Assume there are two randomized studies of a treatment effect, a prior study (Study A) and a current study (Study B). Study A was completed up to some time t, while Study B was stopped at time \(t_0<t\). In both studies, a surrogate marker was measured at time \(t_0\) for individuals still observable at \(t_0\). Let \(G\) be the binary treatment indicator with \(G=1\) for treatment and \(G=0\) for control and we assume throughout that subjects are randomly assigned to a treatment group at baseline. Let \(T_K^{(1)}\) and \(T_K^{(0)}\) denote the time of the primary outcome of interest, death for example, under the treatment and under the control, respectively, in Study K. Let \(S_K^{(1)}\) and \(S_K^{(0)}\) denote the surrogate marker measured at time \(t_0\) under the treatment and the control, respectively, in Study K.
The treatment effect quantity of interest, \(\Delta_K(t)\), is the difference in survival rates by time \(t\) under treatment versus control,
$$ \Delta_K(t)=E\{ I(T_K^{(1)}>t)\} - E\{I(T_K^{(0)}>t)\} = P(T_K^{(1)}>t) - P(T_K^{(0)}>t)$$
where \(t>t_0\).

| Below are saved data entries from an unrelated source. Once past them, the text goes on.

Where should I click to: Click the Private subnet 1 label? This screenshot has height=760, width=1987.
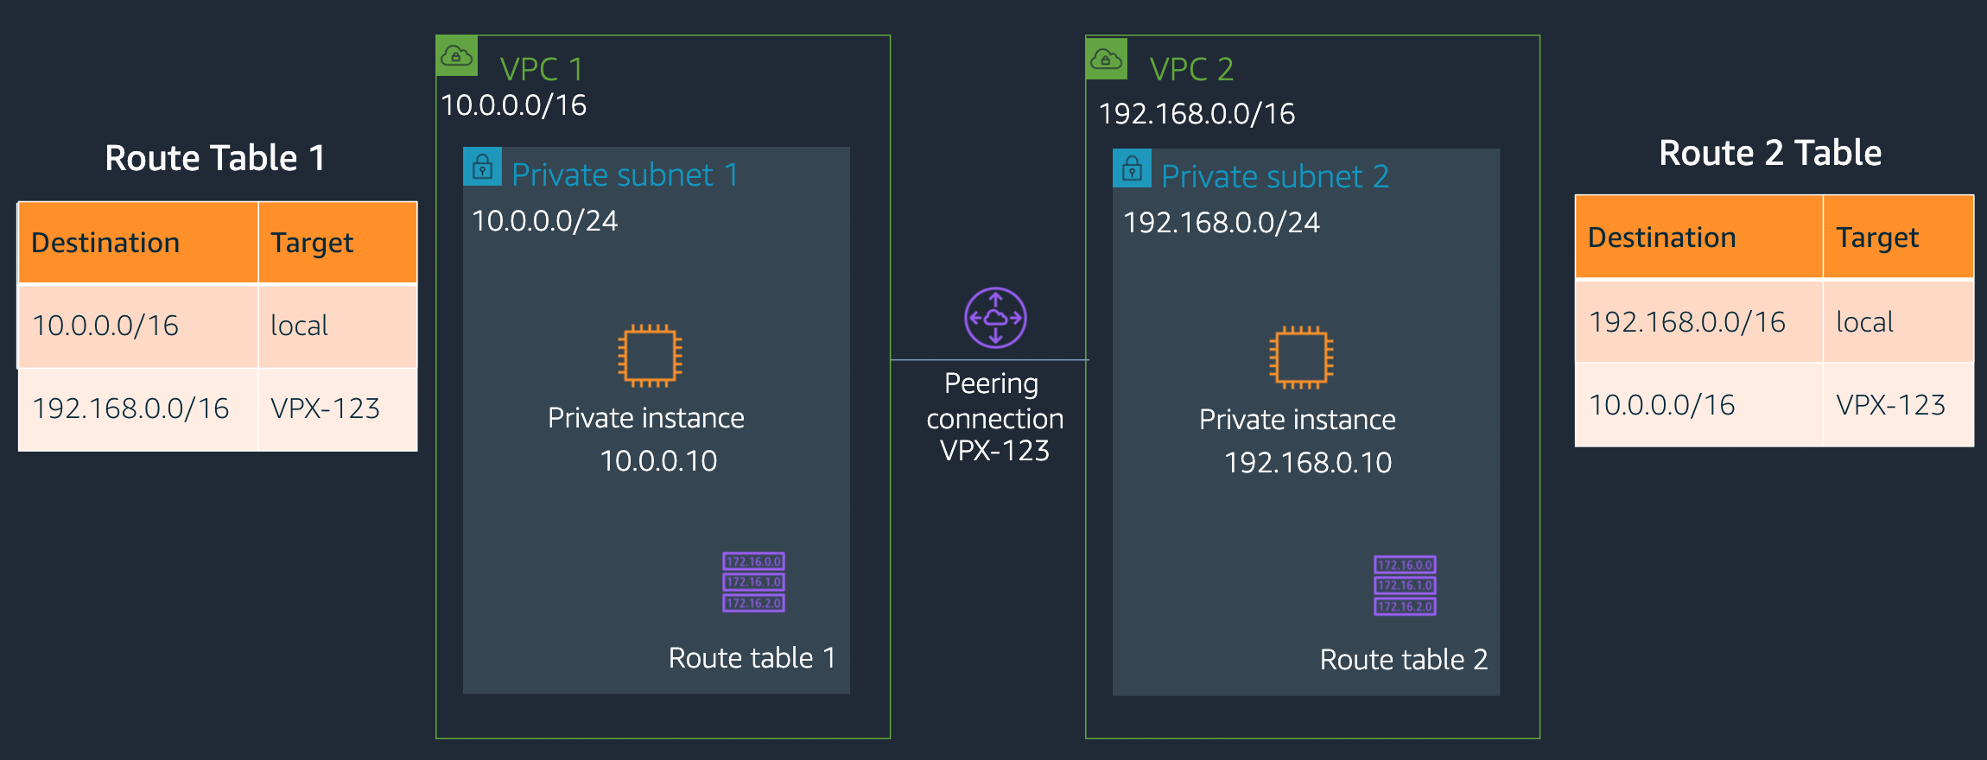point(625,174)
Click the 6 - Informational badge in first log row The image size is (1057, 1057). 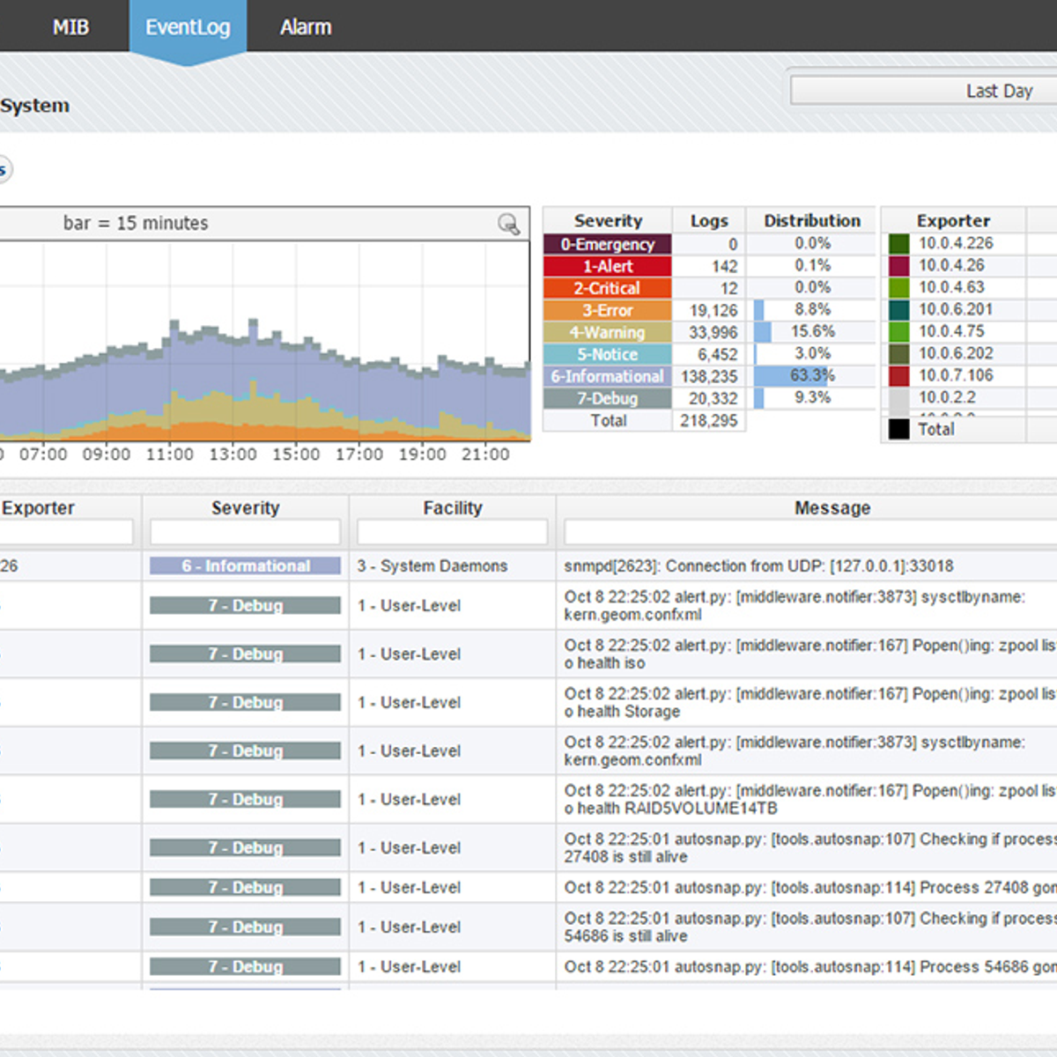pos(245,565)
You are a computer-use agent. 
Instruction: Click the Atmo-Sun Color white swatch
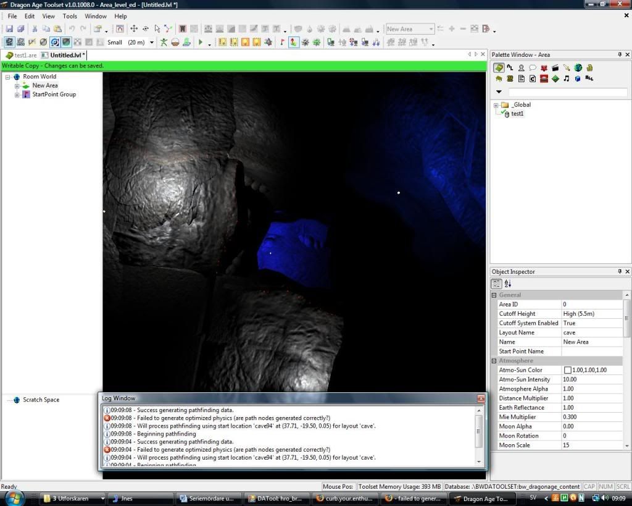(x=567, y=370)
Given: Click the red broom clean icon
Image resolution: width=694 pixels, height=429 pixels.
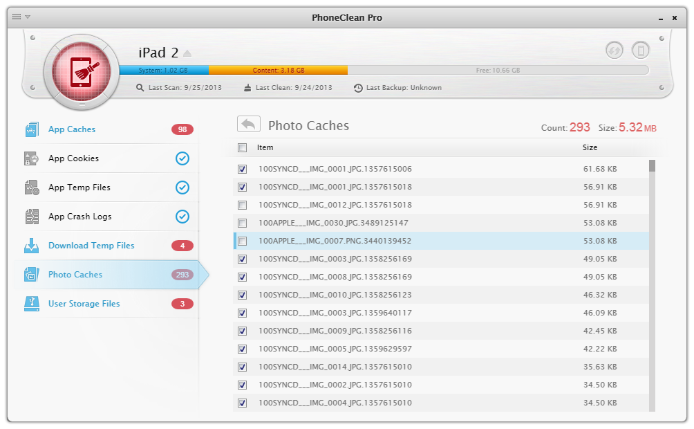Looking at the screenshot, I should 82,71.
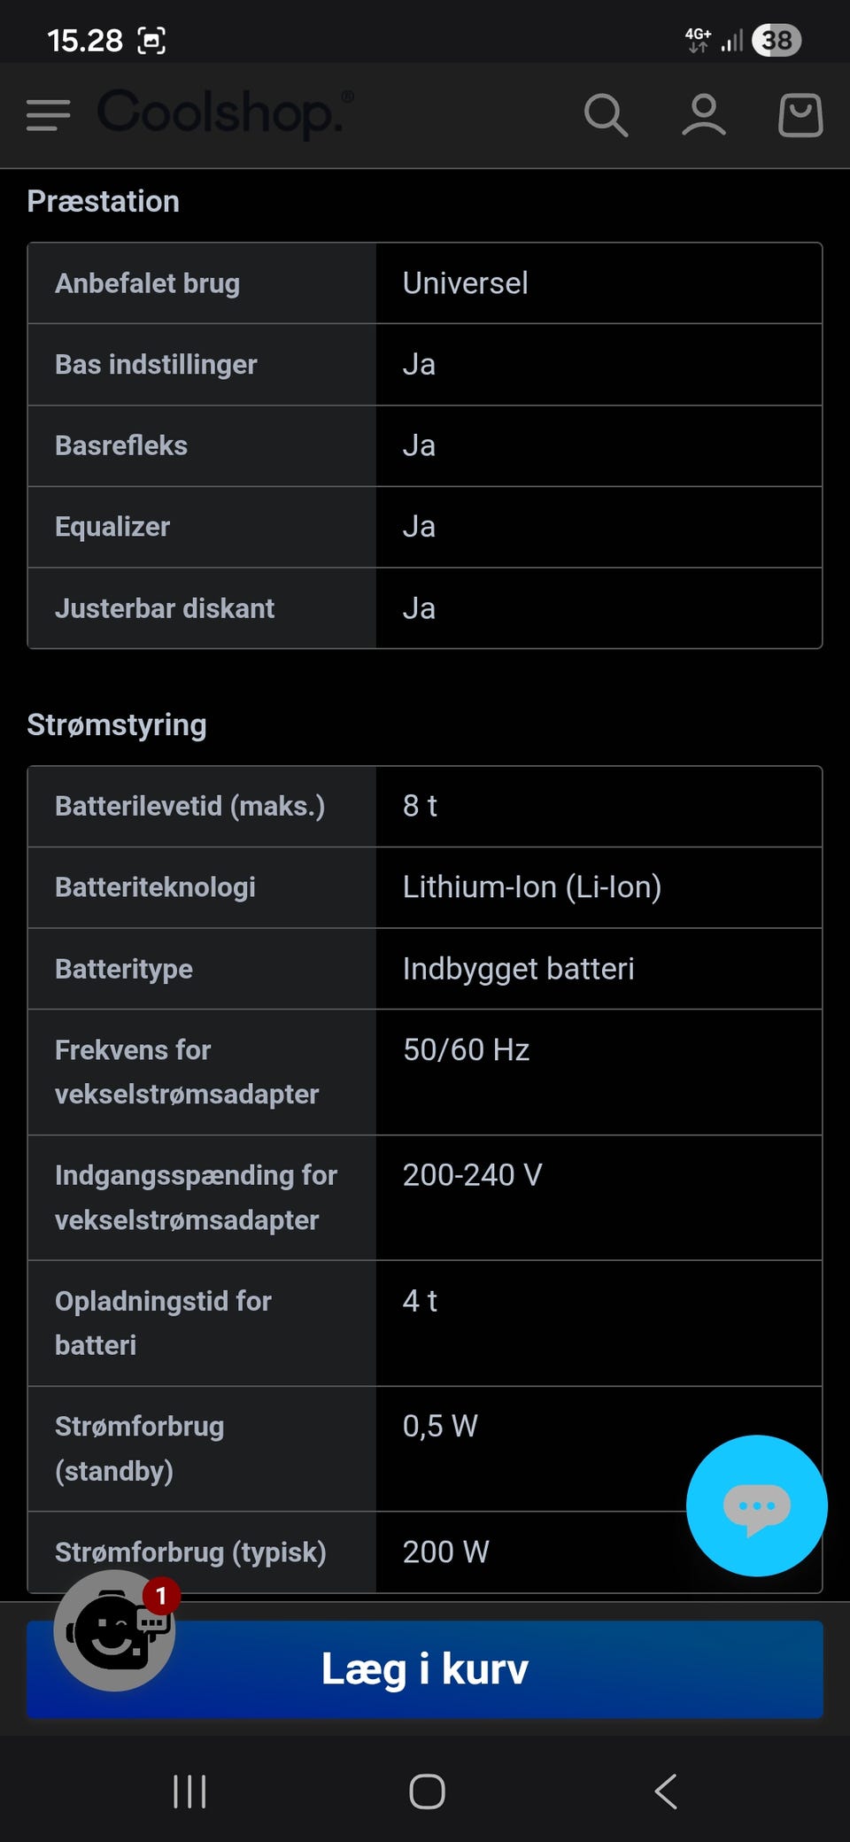Open Android recent apps button
850x1842 pixels.
(189, 1792)
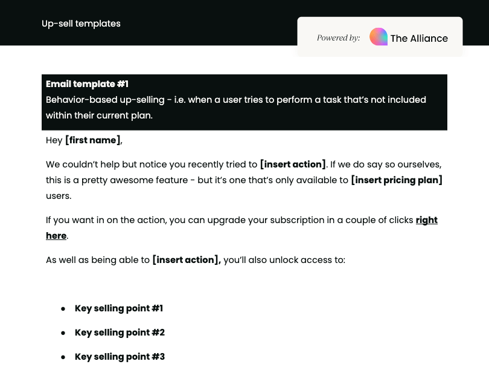This screenshot has width=489, height=367.
Task: Click the "Hey" greeting word
Action: tap(54, 140)
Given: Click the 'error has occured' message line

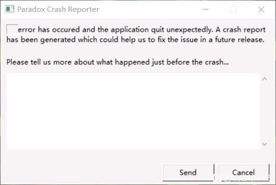Looking at the screenshot, I should [x=142, y=29].
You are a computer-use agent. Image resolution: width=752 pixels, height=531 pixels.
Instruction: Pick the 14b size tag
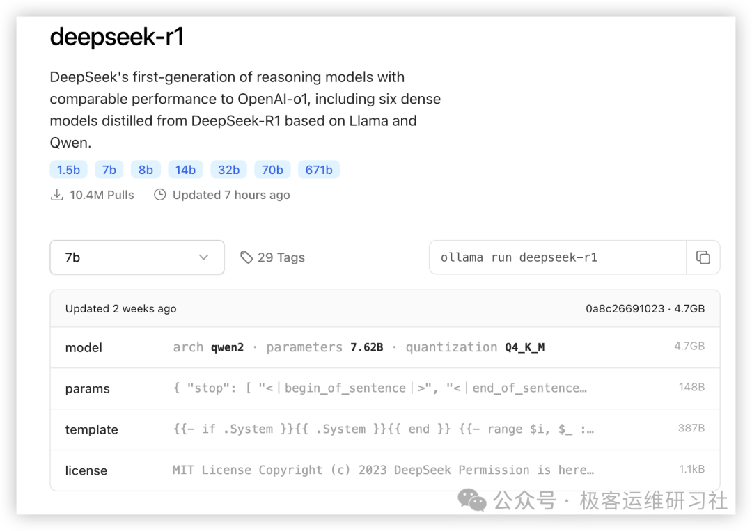point(185,170)
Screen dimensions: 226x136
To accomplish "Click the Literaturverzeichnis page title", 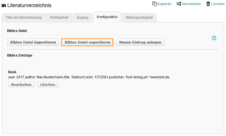I will (29, 5).
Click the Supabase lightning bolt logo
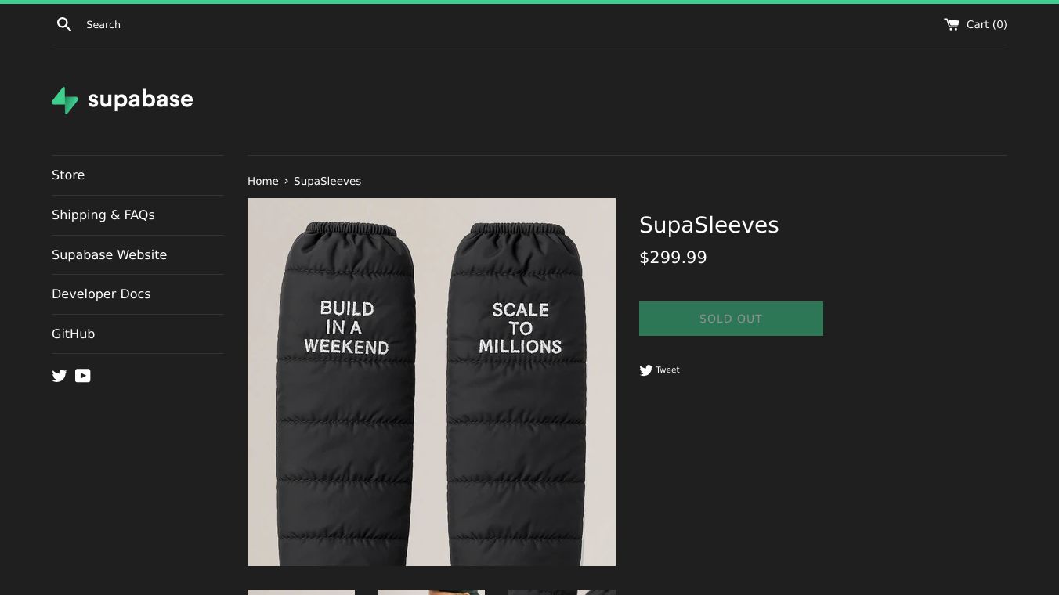1059x595 pixels. click(x=65, y=100)
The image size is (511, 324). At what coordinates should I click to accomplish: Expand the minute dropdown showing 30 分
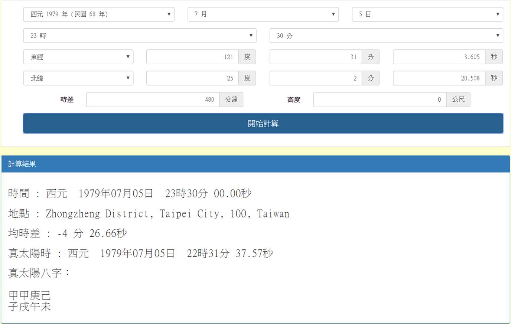386,36
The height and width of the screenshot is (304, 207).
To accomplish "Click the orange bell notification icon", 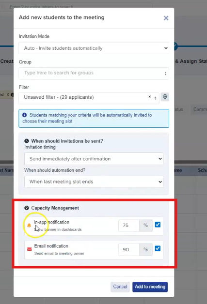I will [29, 225].
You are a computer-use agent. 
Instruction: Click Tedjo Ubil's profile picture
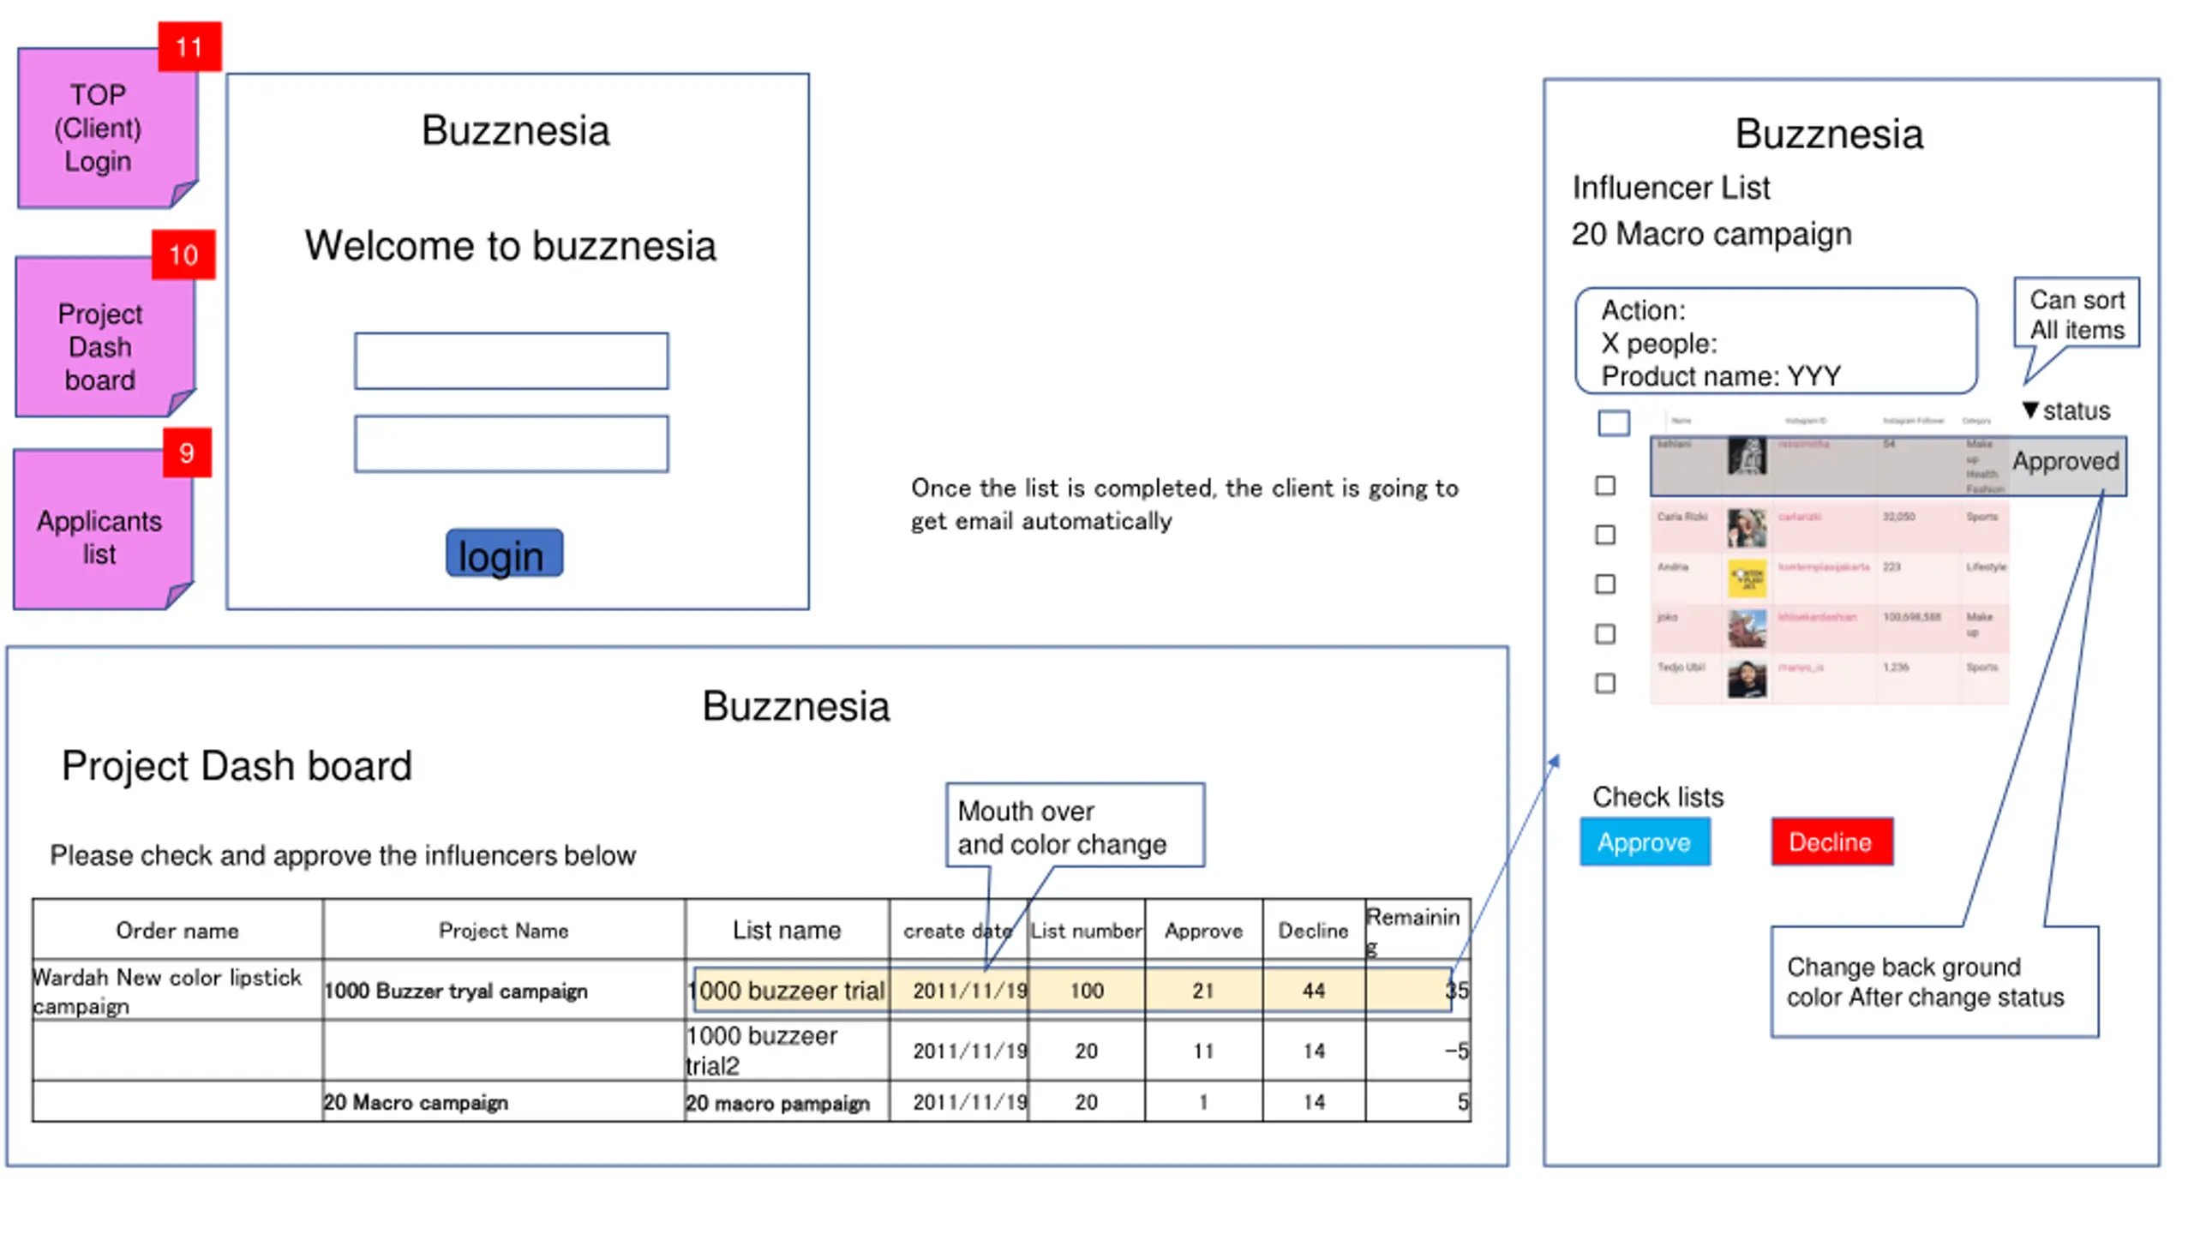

Here, we recover an estimate of \(\Delta_B(t)\) using Study B information (which stopped follow-up at time \(t_0<t\)) and Study A information (which has follow-up information through time t). The estimate is obtained as $$\hat{\Delta}_{EB}(t,t_0)/ \hat{R}_{SA}(t,t_0)$$
where \(\hat{\Delta}_{EB}(t,t_0)\) is the early treatment effect estimate in Study B, described in the early.delta.test documention, and \(\hat{R}_{SA}(t,t_0)\) is the proportion of treatment effect explained by the surrogate marker information at \(t_0\) in Study A. This proportion is calculated as \(\hat{R}_{SA}(t,t_0) =\hat{\Delta}_{EA}(t,t_0)/\hat{\Delta}_A(t)\)
where $$\hat{\Delta}_A(t)=n_{A1}^{-1}\sum_{i=1}^{n_{A1}}\frac{I(X_{Ai}^{(1)}>t)}{\hat{W}_{A1}^C(t)}-n_{A0}^{-1}\sum_{i=1}^{n_{A0}}\frac{I(X_{Ai}^{(0)}>t)}{\hat{W}_{A0}^C(t)},$$
and \(\hat{\Delta}_{EA}(t,t_0)\) is parallel to \(\hat{\Delta}_{EB}(t,t_0)\) except replacing
\(n_{A0}^{-1} \sum_{i=1}^{n_{A0}} \hat{r}_A^{(0)}(t|S_{Ai}^{(0)}, t_0) \frac{I(X_{Ai}^{(0)} > t_0)}{\hat{W}_{A0}^C(t_0)}\)
by \(n_{A0}^{-1}\sum_{i=1}^{n_{A0}}\hat{W}_{A0}^C(t)^{-1}I(X_{Ai}^{(0)}>t),\) and \(\hat{W}^C_{Ag}(\cdot)\) is the Kaplan-Meier estimator of the survival function for \(C_{A}^{(g)}\) for \(g=0,1\).
Perturbation resampling is used to provide a standard error estimate for the estimate of \(\Delta_B(t)\) and a confidence interval.